Le 3 septembre 2026, un avion charter en provenance des États‑Unis a atterri à l’aéroport international du Cap‑Haïtien, transportant plusieurs dizaines de ressortissants haïtiens. Ce débarquement fait suite à deux autres vols similaires enregistrés depuis le 27 juillet, date à laquelle le statut de protection temporaire (TPS) accordé à plus de 300 000 Haïtiens a pris fin.
Un rythme d’expulsions accéléré
Les autorités américaines ont indiqué que, dès la clôture du TPS, deux vols d’expulsion hebdomadaires, chacun comptant environ 200 passagers, sont prévus. Les chiffres récents confirment cette cadence : le 27 août, 161 personnes ont été renvoyées des États‑Unis et des Bahamas vers le Cap‑Haïtien, tandis que le 20 août, un autre vol américain a transporté 161 individus, dont plusieurs présentant des antécédents judiciaires. Le 16 juillet, l’Immigration and Customs Enforcement (ICE) avait déjà expulsé plus d’une centaine de Haïtiens.
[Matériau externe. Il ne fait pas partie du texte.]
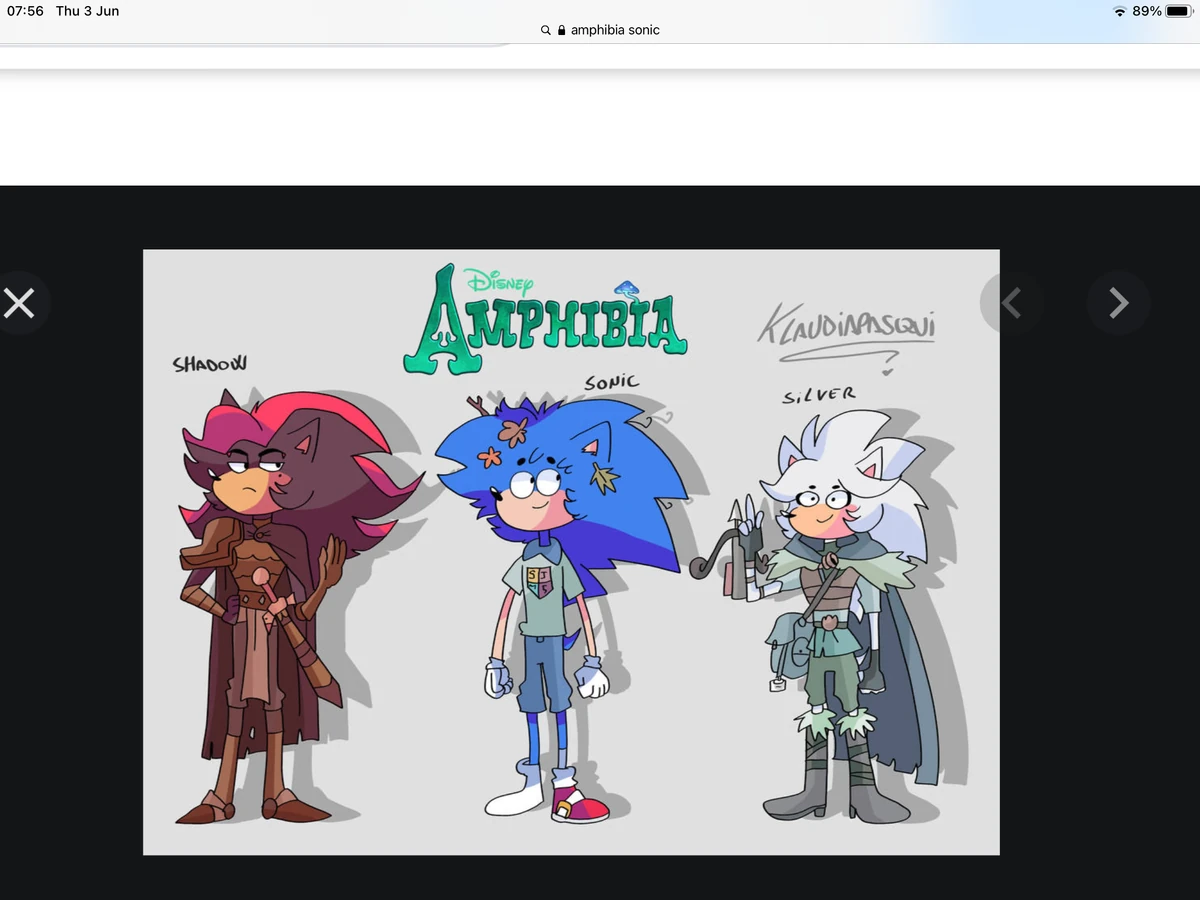
Task: Tap the battery icon in the status bar
Action: pos(1179,11)
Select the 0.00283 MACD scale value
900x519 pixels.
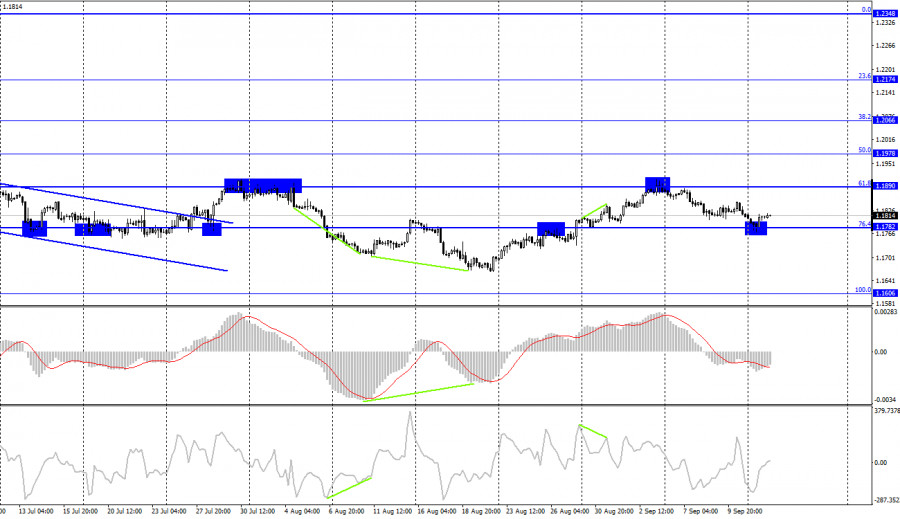tap(885, 312)
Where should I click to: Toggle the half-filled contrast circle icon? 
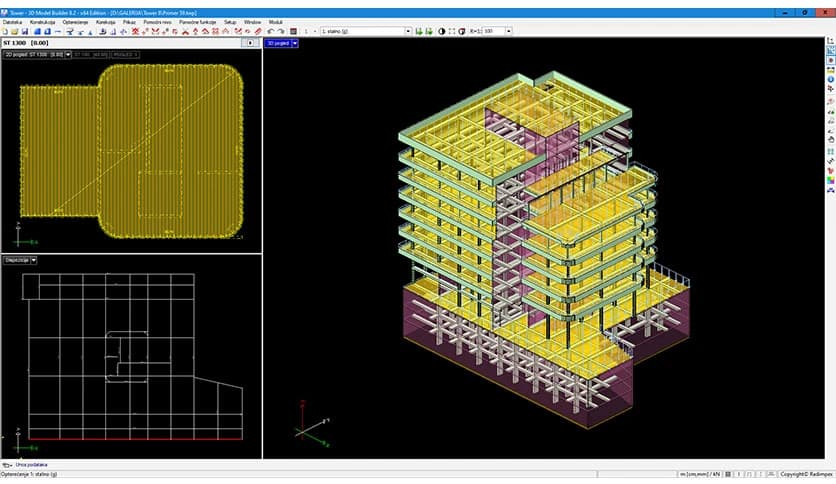(x=442, y=31)
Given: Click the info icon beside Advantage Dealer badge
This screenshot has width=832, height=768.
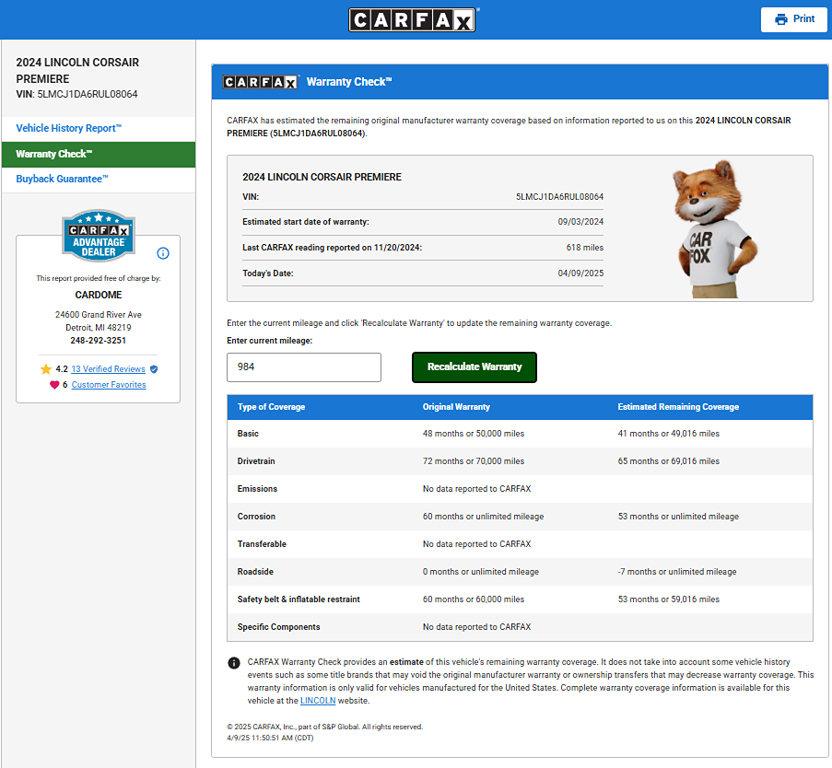Looking at the screenshot, I should click(163, 253).
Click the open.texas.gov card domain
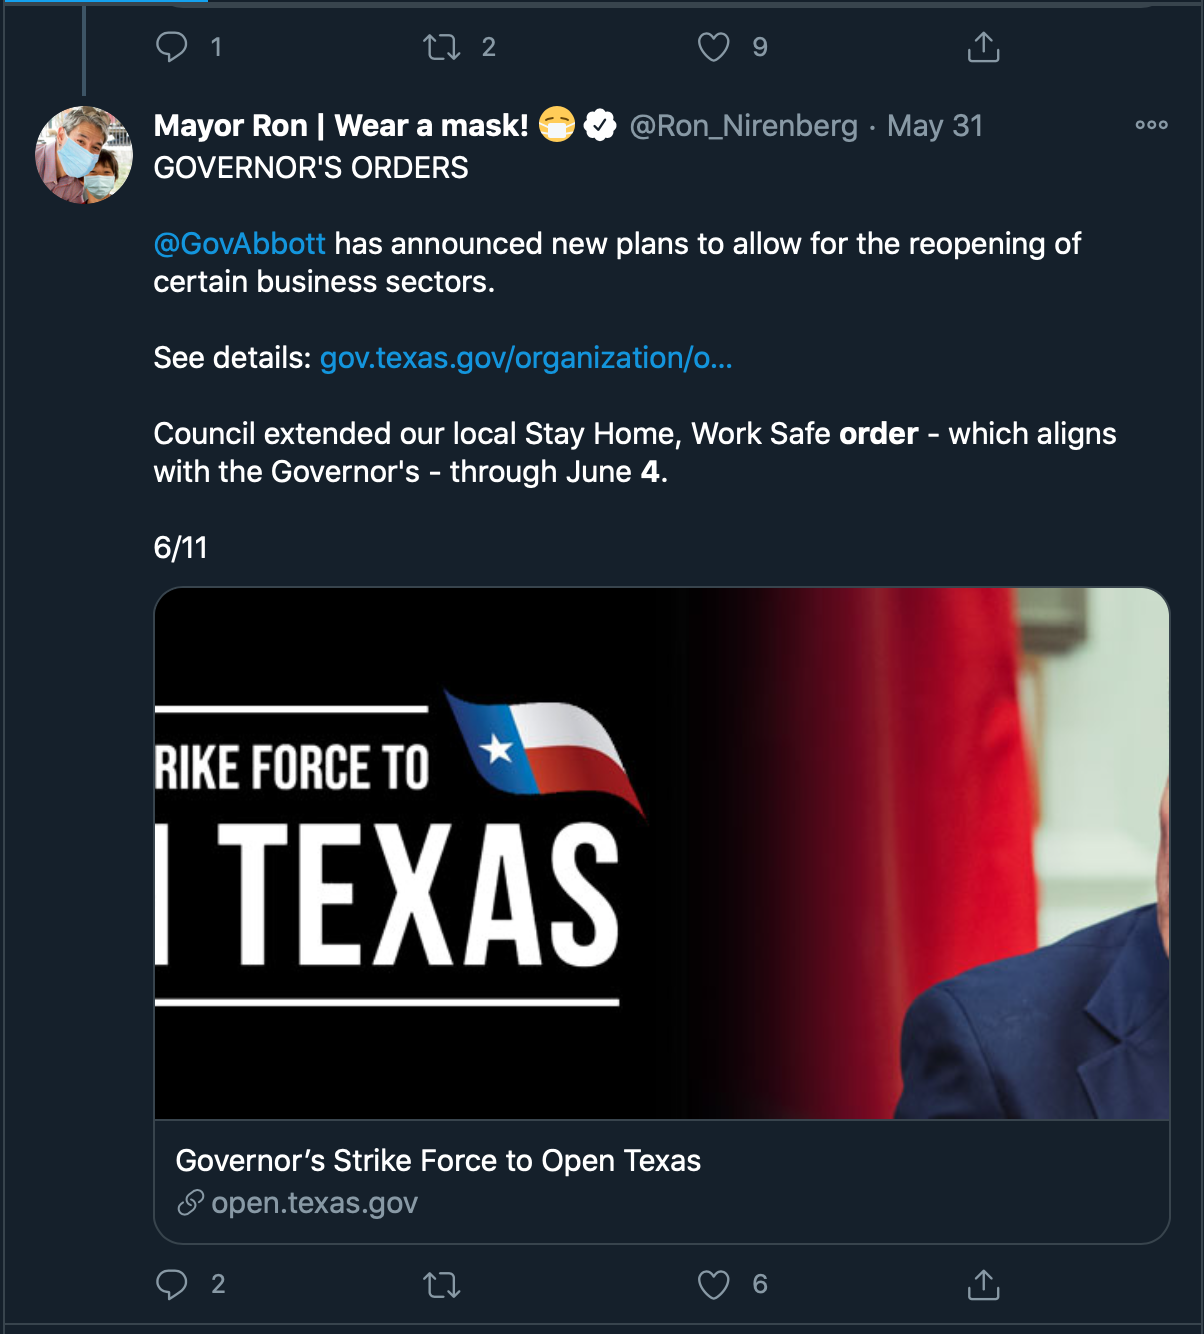The height and width of the screenshot is (1334, 1204). click(314, 1203)
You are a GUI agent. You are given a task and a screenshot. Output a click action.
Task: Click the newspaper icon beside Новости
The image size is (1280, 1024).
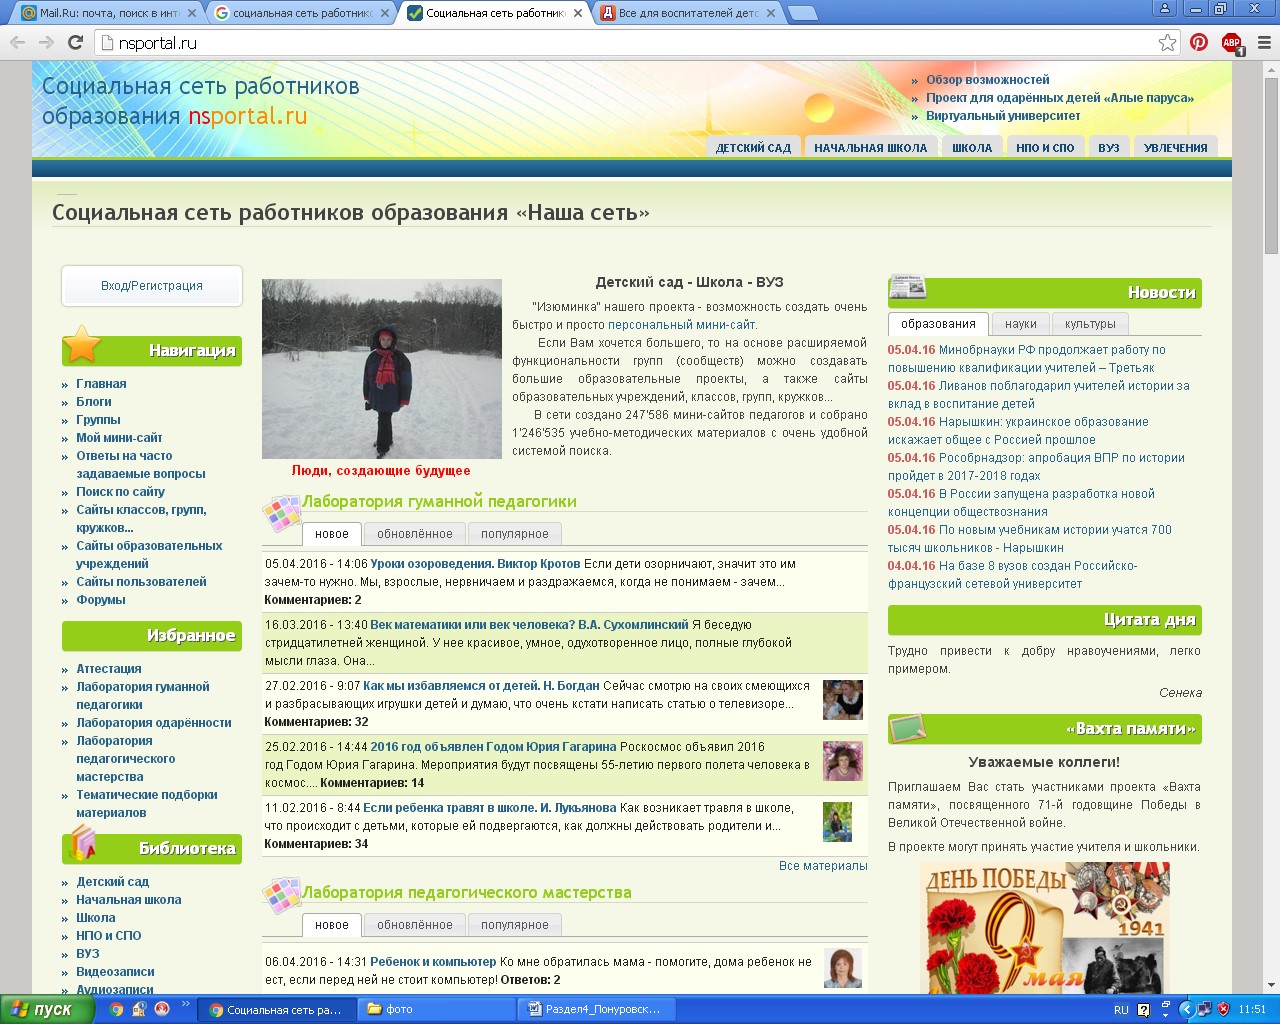tap(908, 288)
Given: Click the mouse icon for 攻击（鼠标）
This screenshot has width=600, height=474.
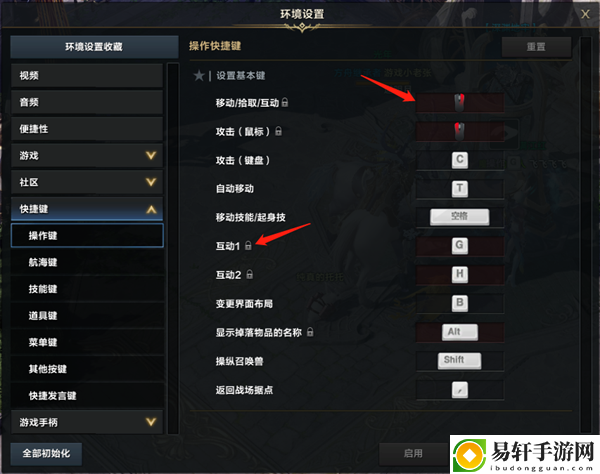Looking at the screenshot, I should coord(459,132).
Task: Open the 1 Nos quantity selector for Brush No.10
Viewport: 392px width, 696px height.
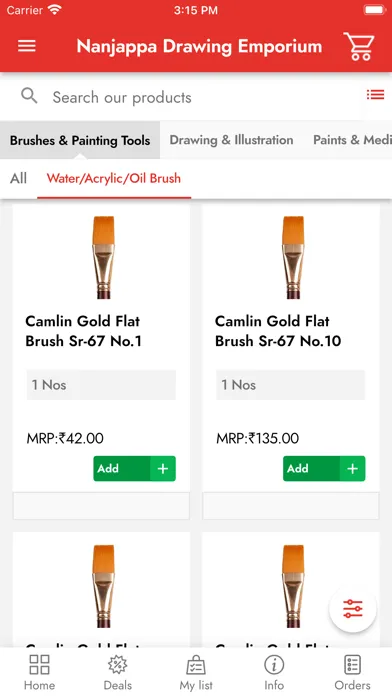Action: pos(290,385)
Ces mouvements massifs s’inscrivent dans un climat de violence croissante, alimentée par les activités des gangs dans le nord du pays. Les communautés locales, déjà confrontées à des défis sécuritaires, voient ainsi un afflux régulier de nouveaux arrivants, souvent dépourvus de ressources immédiates.
Implications pour le territoire haïtien
Le flot continu de personnes expulsées pose des questions logistiques et humanitaires. Les autorités locales du Cap‑Haïtien doivent gérer l’accueil, l’hébergement et l’accès aux services de base pour ces nouveaux arrivants, tout en maintenant la lutte contre la criminalité et la violence des gangs. Le gouvernement haïtien, déjà sous pression, doit désormais concilier ces exigences avec ses capacités limitées.
Parallèlement, la communauté internationale suit de près l’évolution de la politique migratoire américaine envers Haïti, notamment en ce qui concerne le respect des droits humains et la prise en charge des personnes expulsées. Aucun nouveau cadre juridique n’a encore été annoncé pour encadrer ces transferts massifs.